> [REQUIREMENT 1] Reproduce the records starting at the line that contains "Image resolution: width=1199" and ending at the line that contains "Action: click(55, 20)", with both of those lines included.

In mid October 2013, “Canada and the EU announced that they have reached an ‘agreement in principle’… on a comprehensive bilateral trade pact.” The political agreement sets the stage for “technical negotiations to finalise the legal text of the agreement, which is expected to take between 18 and 24 months”. The EC estimates that trade in bilateral goods and services “could increase by 23 percent, or €26 billion, annually as a result of the agreement”. Most of these gains would be from liberalising trade in services.

The negotiations were initially scheduled to take 2 years, but took 4 years, with market access for beef and dairy products proving particularly difficult. Under the final deal, “a 50,000 tonne increase in the EU’s quota for beef imports” has been agreed, while the Canadian authorities have agreed to double the import quota for dairy products from which the EU benefits, providing access for an additional 17,700 tonnes of dairy products.

The European Dairy Association has welcomed this increase in EU access to the Canadian dairy market, although the details of the import licensing arrangements still need to be worked out. Dairy Farmers of Canada (DFC), in contrast, has “roundly condemned” the deal, maintaining that it “gives away the Canadian Cheese market”, particularly for fine cheese, with the EU being granted “an additional exclusive access of 32% of the current fine cheese market in Canada”. DFC complains of unfair competition from “subsidized EU cheeses”.

> [Raw records]
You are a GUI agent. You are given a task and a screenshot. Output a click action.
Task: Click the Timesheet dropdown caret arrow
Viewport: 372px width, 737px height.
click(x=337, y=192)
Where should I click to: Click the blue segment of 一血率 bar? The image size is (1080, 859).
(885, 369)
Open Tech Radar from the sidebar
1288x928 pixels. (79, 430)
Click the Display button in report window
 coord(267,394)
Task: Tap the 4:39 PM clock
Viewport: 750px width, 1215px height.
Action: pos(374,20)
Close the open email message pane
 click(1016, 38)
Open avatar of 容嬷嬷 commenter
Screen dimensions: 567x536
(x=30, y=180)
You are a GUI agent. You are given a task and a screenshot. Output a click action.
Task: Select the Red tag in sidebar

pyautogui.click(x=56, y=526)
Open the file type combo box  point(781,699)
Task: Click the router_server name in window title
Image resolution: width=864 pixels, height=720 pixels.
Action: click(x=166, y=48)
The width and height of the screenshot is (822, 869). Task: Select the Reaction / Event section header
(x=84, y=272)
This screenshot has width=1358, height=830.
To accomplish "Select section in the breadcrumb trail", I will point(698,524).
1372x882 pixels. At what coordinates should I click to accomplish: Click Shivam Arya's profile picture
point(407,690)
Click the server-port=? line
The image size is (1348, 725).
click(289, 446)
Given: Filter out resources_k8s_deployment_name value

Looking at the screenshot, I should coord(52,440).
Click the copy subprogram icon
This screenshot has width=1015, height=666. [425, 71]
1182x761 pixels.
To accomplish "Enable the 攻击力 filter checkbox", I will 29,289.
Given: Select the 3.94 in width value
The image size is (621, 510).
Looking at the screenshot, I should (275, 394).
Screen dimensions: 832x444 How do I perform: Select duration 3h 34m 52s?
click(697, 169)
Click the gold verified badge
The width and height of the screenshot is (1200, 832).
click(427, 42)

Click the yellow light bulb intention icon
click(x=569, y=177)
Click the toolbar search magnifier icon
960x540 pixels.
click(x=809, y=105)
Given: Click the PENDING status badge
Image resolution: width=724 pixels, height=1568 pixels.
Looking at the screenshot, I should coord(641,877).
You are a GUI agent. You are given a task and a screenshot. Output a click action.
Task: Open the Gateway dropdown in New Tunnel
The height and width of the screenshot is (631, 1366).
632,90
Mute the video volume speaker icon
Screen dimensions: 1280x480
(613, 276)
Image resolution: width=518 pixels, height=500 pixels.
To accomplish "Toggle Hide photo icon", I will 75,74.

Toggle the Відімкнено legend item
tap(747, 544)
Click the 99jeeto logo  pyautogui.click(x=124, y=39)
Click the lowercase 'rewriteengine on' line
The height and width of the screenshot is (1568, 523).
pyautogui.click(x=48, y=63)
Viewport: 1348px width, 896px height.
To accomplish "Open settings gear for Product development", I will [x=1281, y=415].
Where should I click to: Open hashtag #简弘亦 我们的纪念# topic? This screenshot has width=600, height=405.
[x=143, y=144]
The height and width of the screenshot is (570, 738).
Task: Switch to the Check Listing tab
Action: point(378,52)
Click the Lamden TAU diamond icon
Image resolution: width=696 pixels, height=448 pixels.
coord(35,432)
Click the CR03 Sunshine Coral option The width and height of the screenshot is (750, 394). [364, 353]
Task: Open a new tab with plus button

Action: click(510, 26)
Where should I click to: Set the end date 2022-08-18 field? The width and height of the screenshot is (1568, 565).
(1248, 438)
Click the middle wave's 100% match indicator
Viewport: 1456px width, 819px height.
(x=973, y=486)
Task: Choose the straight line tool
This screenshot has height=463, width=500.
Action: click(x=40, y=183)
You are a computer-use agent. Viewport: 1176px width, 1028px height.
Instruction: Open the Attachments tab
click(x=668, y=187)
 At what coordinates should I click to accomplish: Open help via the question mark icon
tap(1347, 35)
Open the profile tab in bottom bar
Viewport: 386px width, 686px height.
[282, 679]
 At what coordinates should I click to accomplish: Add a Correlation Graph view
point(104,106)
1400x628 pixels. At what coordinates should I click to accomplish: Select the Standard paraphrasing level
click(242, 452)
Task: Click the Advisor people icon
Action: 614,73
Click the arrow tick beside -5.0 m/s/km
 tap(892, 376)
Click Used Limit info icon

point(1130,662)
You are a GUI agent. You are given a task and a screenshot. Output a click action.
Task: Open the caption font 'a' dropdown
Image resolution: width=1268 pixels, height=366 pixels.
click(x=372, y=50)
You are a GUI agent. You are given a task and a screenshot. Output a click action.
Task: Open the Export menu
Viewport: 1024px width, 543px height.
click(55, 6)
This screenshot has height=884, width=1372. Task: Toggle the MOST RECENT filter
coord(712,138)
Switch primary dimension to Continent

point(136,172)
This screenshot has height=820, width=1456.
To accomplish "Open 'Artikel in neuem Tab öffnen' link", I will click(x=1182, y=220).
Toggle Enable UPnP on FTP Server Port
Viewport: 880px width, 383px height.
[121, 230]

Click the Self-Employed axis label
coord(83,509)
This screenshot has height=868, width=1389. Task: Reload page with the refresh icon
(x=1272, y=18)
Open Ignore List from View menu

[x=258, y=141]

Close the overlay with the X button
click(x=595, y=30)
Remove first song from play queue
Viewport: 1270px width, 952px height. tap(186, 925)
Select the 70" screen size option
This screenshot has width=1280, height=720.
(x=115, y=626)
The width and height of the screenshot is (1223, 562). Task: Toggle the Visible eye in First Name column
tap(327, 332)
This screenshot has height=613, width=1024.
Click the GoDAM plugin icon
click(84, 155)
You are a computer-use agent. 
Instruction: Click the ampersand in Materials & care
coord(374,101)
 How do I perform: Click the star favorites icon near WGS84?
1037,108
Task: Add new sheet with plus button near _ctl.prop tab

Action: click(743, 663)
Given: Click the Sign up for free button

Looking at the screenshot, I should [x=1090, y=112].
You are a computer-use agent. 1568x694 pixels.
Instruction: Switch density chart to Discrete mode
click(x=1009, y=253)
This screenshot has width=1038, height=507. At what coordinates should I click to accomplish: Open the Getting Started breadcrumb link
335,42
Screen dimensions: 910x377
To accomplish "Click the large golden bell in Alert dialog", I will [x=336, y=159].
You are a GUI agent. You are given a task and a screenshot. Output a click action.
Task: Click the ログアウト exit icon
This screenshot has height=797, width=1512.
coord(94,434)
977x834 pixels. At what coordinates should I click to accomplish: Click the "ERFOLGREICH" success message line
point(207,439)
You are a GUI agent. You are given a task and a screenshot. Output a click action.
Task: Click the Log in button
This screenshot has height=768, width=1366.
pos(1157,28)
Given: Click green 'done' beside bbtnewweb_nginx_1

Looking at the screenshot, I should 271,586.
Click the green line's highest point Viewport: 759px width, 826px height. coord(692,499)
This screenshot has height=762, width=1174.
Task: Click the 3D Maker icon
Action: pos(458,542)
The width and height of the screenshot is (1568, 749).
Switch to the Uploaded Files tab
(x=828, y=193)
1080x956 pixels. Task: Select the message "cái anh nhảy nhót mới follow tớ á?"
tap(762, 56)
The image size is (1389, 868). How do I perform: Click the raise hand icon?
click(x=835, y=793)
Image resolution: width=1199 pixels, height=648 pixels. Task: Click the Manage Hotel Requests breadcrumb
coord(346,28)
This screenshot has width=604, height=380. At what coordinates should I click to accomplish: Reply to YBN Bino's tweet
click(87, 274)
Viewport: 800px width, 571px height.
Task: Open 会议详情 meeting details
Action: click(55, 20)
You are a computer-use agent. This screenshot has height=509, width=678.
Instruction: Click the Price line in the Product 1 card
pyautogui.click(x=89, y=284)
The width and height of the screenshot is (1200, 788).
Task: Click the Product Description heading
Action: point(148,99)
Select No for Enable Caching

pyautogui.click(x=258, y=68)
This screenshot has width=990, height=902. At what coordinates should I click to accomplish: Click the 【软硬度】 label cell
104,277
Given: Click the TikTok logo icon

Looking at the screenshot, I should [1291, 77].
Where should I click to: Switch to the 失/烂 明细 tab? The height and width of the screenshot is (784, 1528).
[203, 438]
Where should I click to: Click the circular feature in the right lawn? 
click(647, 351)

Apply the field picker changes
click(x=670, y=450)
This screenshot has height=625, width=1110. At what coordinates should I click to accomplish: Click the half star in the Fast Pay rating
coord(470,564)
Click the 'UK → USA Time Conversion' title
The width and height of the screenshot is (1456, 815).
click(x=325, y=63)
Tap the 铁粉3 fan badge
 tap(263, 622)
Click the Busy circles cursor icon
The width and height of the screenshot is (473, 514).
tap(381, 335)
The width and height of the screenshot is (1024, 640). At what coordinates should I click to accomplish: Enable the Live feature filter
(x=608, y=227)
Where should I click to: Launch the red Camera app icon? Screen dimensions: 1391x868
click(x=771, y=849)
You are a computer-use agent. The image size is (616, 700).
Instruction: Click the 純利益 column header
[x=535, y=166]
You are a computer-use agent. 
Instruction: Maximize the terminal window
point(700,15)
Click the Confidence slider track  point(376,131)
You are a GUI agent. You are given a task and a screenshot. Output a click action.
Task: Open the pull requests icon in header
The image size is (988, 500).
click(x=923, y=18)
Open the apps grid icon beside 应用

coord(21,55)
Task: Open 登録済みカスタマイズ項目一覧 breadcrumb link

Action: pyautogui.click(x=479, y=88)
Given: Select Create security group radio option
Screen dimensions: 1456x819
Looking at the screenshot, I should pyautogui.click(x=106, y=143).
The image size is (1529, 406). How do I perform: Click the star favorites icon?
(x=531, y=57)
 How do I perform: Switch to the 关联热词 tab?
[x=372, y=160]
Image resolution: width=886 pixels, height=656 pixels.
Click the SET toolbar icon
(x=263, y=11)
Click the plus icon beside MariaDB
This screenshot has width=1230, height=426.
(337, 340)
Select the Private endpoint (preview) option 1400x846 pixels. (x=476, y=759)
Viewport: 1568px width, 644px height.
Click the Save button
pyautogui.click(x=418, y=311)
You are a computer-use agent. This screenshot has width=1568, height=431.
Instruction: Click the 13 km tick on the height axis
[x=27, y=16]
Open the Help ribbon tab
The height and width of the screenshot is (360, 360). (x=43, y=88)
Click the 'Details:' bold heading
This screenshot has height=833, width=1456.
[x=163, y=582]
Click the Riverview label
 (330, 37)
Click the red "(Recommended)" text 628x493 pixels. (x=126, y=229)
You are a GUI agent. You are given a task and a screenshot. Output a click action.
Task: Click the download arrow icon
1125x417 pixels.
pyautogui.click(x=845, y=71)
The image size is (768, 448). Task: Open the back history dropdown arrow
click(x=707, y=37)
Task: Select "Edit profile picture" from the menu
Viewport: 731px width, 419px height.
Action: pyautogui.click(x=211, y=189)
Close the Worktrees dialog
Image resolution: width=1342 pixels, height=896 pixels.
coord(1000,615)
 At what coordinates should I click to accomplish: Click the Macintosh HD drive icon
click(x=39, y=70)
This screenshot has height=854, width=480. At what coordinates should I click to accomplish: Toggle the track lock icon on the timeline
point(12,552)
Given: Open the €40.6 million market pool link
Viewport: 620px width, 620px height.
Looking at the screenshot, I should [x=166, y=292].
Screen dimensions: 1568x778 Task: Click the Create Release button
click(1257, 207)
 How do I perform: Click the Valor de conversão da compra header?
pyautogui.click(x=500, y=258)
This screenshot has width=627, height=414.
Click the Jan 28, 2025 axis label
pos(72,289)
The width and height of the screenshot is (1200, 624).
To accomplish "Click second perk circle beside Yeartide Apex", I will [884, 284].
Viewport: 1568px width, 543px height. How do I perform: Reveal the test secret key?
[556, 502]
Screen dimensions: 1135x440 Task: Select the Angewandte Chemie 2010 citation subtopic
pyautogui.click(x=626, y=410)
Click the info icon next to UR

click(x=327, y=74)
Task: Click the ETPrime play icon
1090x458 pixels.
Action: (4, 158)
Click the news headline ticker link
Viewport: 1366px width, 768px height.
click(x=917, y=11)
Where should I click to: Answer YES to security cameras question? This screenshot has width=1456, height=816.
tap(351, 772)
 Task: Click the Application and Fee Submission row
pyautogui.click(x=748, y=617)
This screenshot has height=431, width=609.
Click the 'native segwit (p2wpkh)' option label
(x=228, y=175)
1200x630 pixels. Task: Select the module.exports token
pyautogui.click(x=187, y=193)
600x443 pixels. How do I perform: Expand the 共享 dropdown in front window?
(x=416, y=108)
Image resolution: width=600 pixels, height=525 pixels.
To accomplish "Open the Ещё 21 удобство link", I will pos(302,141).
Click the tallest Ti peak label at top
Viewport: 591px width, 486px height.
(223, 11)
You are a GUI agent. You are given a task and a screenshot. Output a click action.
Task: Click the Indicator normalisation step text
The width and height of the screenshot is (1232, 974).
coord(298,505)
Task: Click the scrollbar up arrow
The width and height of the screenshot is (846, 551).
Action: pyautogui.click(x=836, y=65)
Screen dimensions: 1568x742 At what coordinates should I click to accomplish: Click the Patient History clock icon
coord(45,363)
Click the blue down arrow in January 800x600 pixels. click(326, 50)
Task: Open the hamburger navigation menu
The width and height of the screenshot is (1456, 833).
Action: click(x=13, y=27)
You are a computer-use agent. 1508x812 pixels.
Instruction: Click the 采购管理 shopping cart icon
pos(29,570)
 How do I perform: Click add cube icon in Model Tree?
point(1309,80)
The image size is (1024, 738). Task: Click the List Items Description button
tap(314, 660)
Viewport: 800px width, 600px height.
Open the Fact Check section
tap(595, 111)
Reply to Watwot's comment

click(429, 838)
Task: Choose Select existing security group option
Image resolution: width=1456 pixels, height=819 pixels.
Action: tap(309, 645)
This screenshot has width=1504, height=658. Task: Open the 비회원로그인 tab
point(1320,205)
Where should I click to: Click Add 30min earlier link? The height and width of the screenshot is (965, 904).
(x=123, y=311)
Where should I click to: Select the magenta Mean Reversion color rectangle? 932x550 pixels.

> [REQUIREMENT 2] In the excerpt on the Canada–EU trade pact, what increase in the EU's quota for beef imports was agreed under the final deal?

> [EXERCISE ANSWER 1]
Image resolution: width=1199 pixels, height=648 pixels. Task: Click the Manage Hotel Requests breadcrumb
coord(346,28)
This screenshot has width=604, height=380. At what coordinates should I click to accomplish: Reply to YBN Bino's tweet
click(87, 274)
Viewport: 800px width, 571px height.
Task: Open 会议详情 meeting details
Action: click(55, 20)

> [EXERCISE ANSWER 2] An increase of 50,000 tonnes.